Rethinking Message Passing Neural Networks with Diffusion Distance-guided Stress Majorization
Haoran Zheng, Renchi Yang, Yubo Zhou, Jianliang Xu
TL;DR
This work addresses over-smoothing and feature over-correlation in MPNNs by replacing the Dirichlet-energy objective with a diffusion-distance-guided stress majorization framework and an orthogonal regularization term. The proposed DDSM uses diffusion distances $\Delta(v_i,v_j)$ to set a target inter-node distance $\delta_{i,j}$ and derives a new message passing rule that preserves discriminability on both homophilic and heterophilic graphs, with efficient distance approximation via a truncated spectral decomposition. The approach yields strong empirical gains across 11 datasets and provides theoretical robustness guarantees for diffusion-distance estimates under graph perturbations.
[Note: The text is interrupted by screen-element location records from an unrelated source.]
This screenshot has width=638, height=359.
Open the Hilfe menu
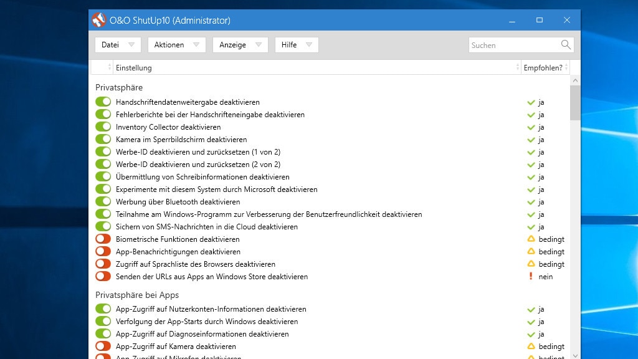296,45
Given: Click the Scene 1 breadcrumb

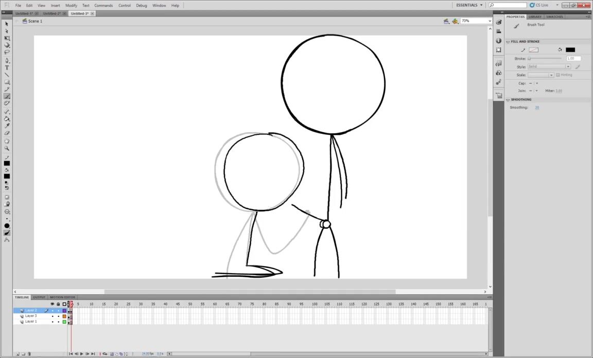Looking at the screenshot, I should point(35,21).
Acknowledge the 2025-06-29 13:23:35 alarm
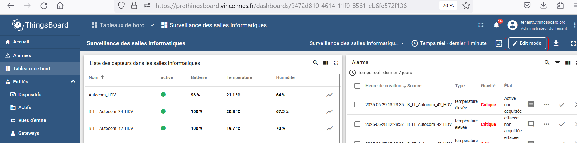Screen dimensions: 577x143 click(562, 105)
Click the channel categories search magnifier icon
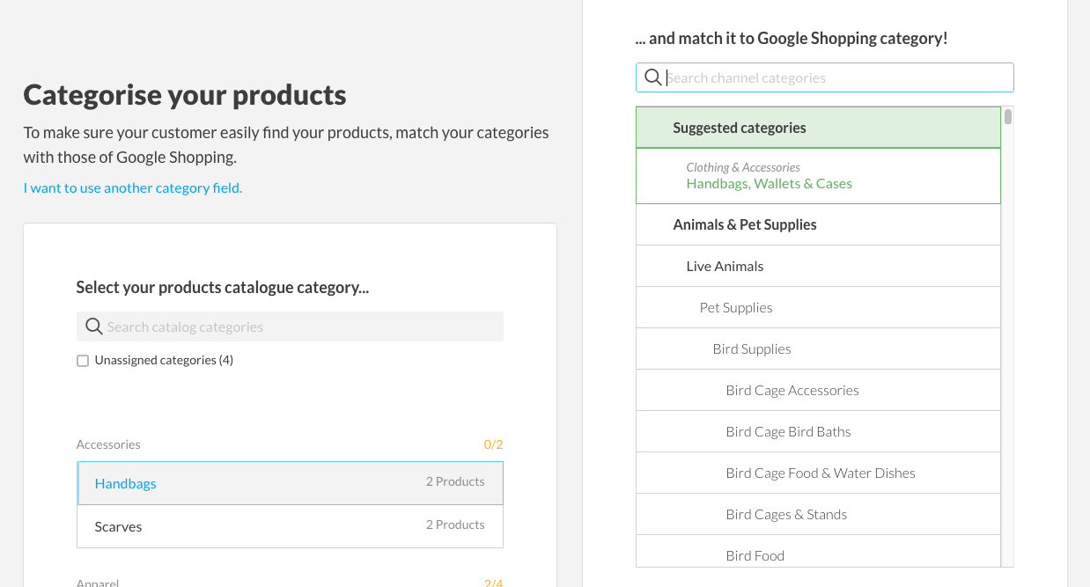 tap(652, 77)
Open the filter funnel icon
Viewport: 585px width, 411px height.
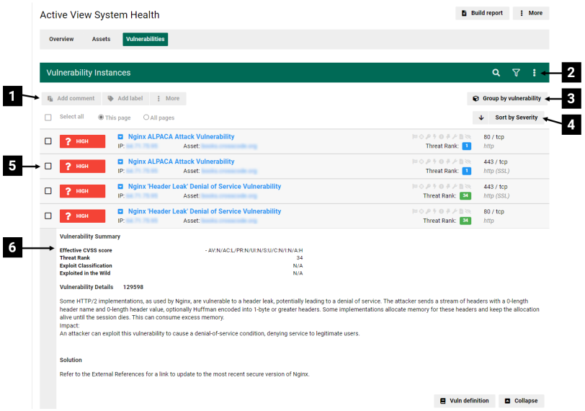[x=516, y=73]
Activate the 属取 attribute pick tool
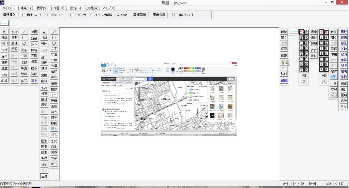Viewport: 349px width, 188px height. coord(344,32)
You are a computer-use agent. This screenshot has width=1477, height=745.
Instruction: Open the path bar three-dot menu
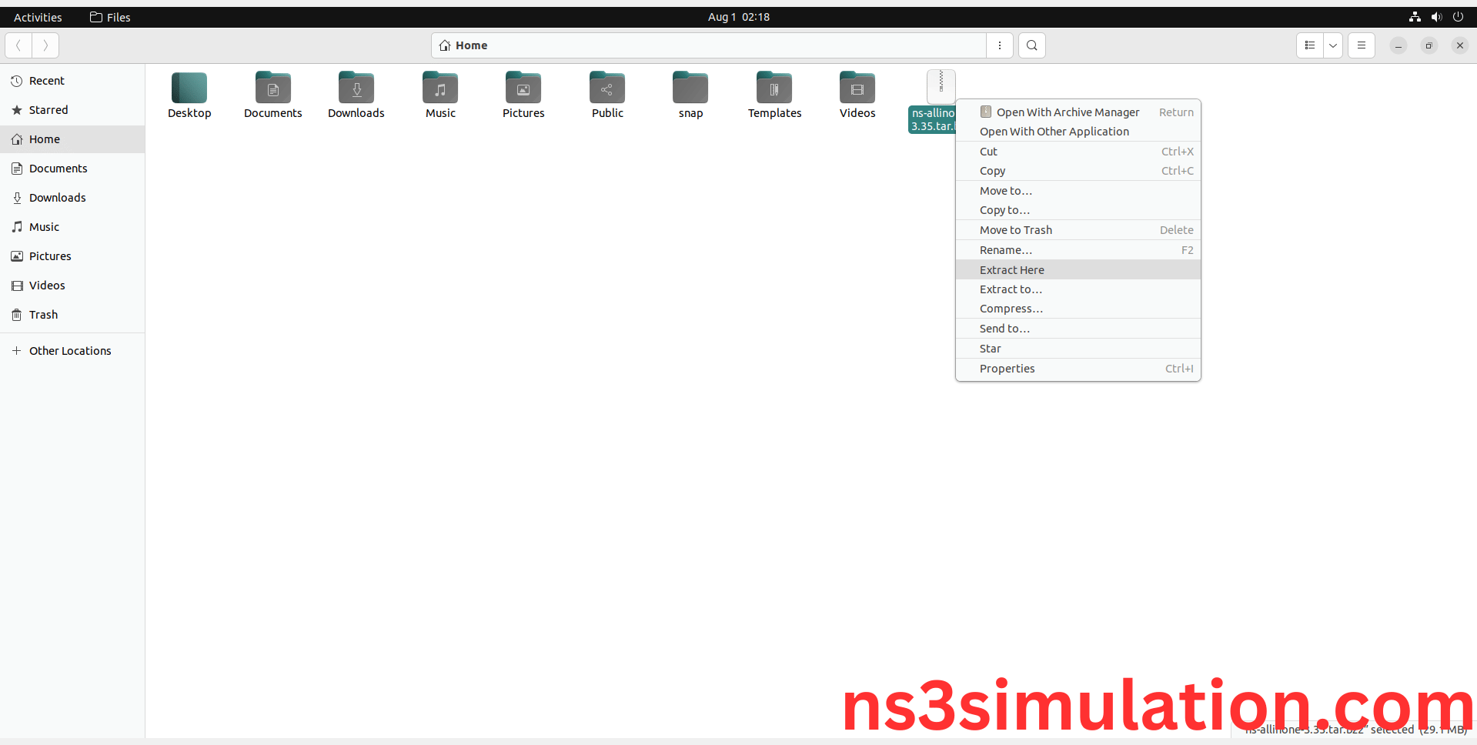click(x=999, y=45)
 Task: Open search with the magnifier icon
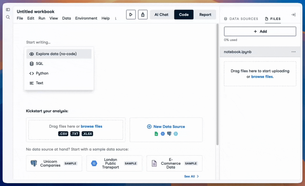pyautogui.click(x=8, y=17)
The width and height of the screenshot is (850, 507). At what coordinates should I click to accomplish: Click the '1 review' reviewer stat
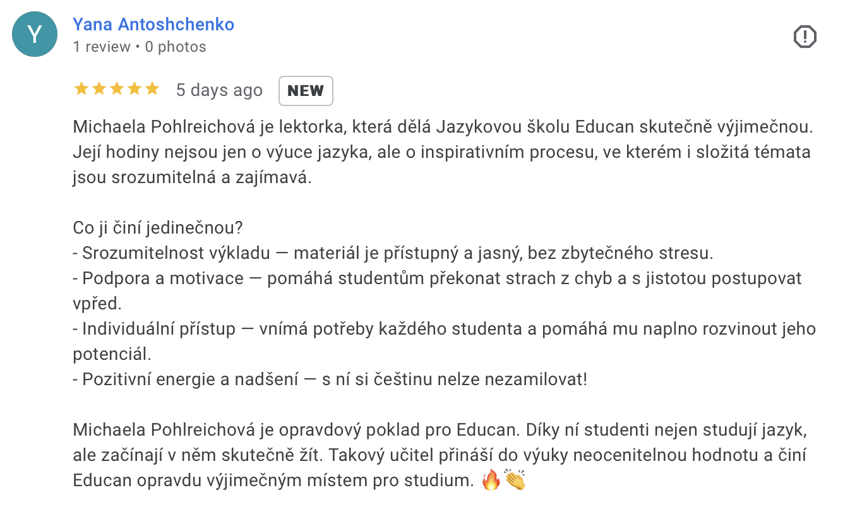[102, 47]
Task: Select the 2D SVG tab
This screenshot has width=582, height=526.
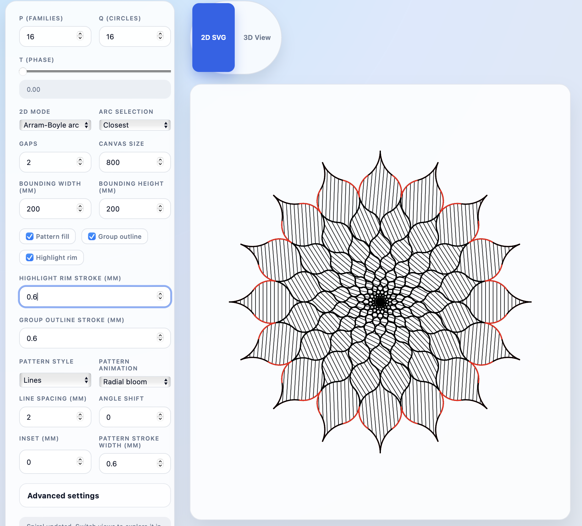Action: tap(213, 37)
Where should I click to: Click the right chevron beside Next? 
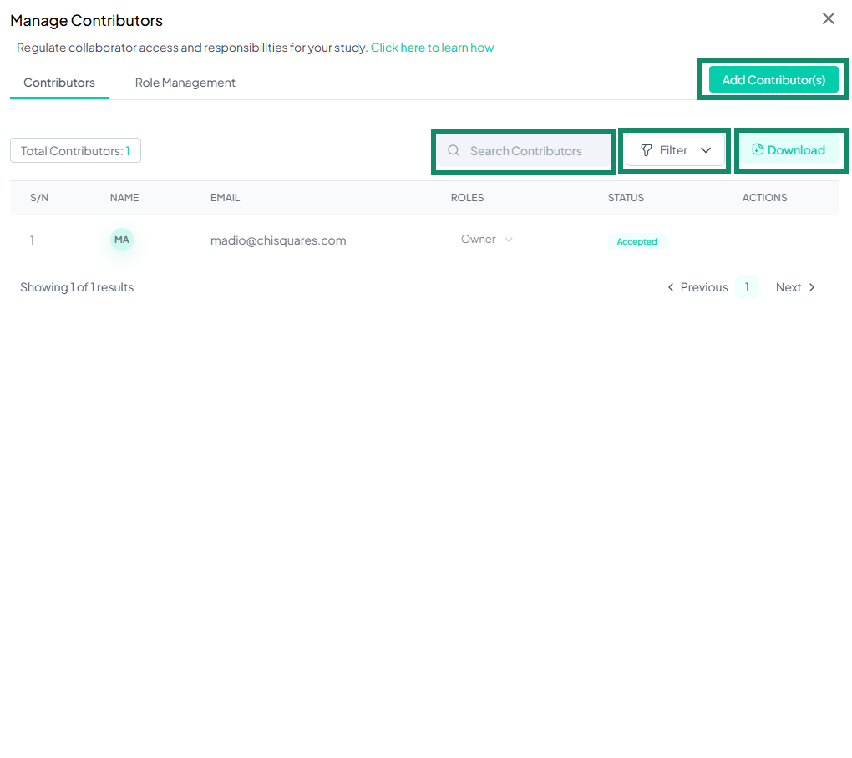click(811, 287)
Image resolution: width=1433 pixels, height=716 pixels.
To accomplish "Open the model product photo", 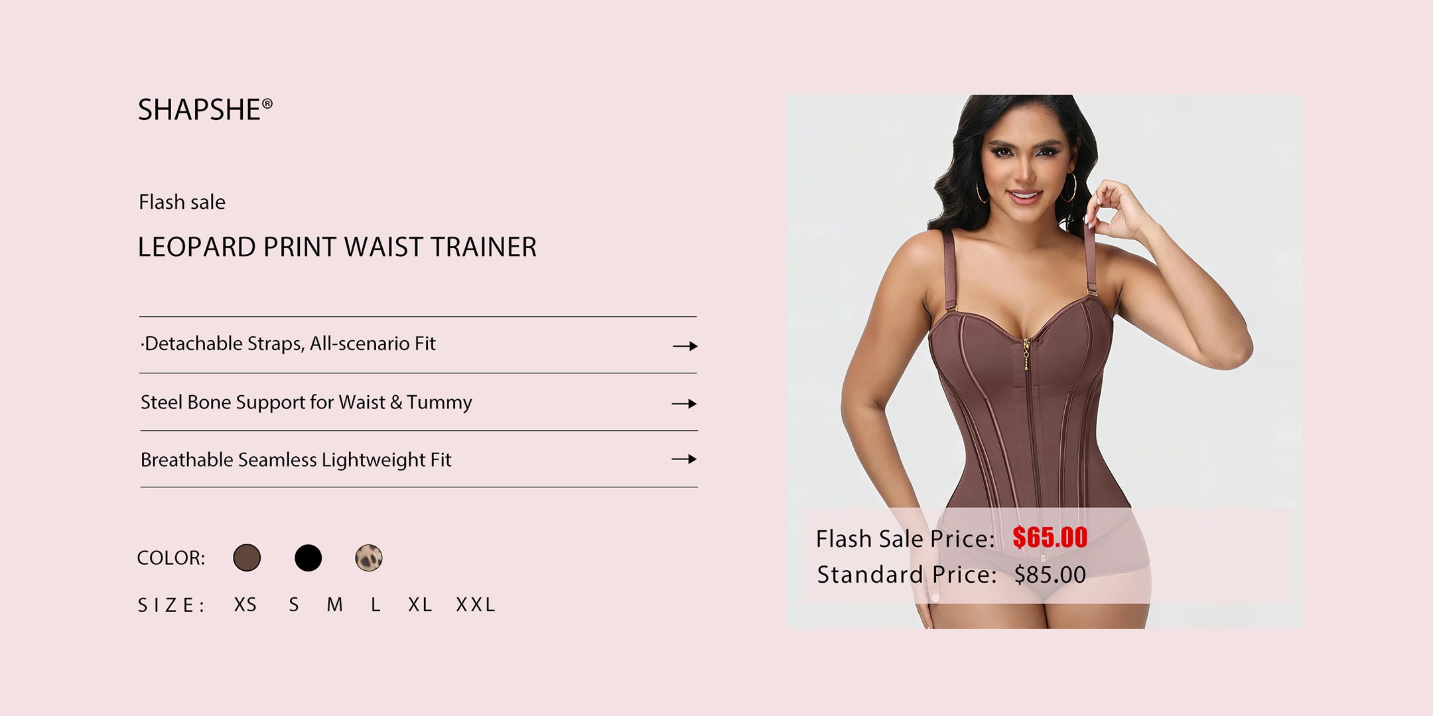I will click(1044, 361).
Overall, DDSM offers a principled, scalable path to robust graph learning by uniting diffusion geometry with stress-based objectives and feature decorrelation, improving performance in diverse graph structures.
Abstract
Message passing neural networks (MPNNs) have emerged as go-to models for learning on graph-structured data in the past decade. Despite their effectiveness, most of such models still incur severe issues such as over-smoothing and -correlation, due to their underlying objective of minimizing the Dirichlet energy and the derived neighborhood aggregation operations. In this paper, we propose the DDSM, a new MPNN model built on an optimization framework that includes the stress majorization and orthogonal regularization for overcoming the above issues. Further, we introduce the diffusion distances for nodes into the framework to guide the new message passing operations and develop efficient algorithms for distance approximations, both backed by rigorous theoretical analyses. Our comprehensive experiments showcase that DDSM consistently and considerably outperforms 15 strong baselines on both homophilic and heterophilic graphs.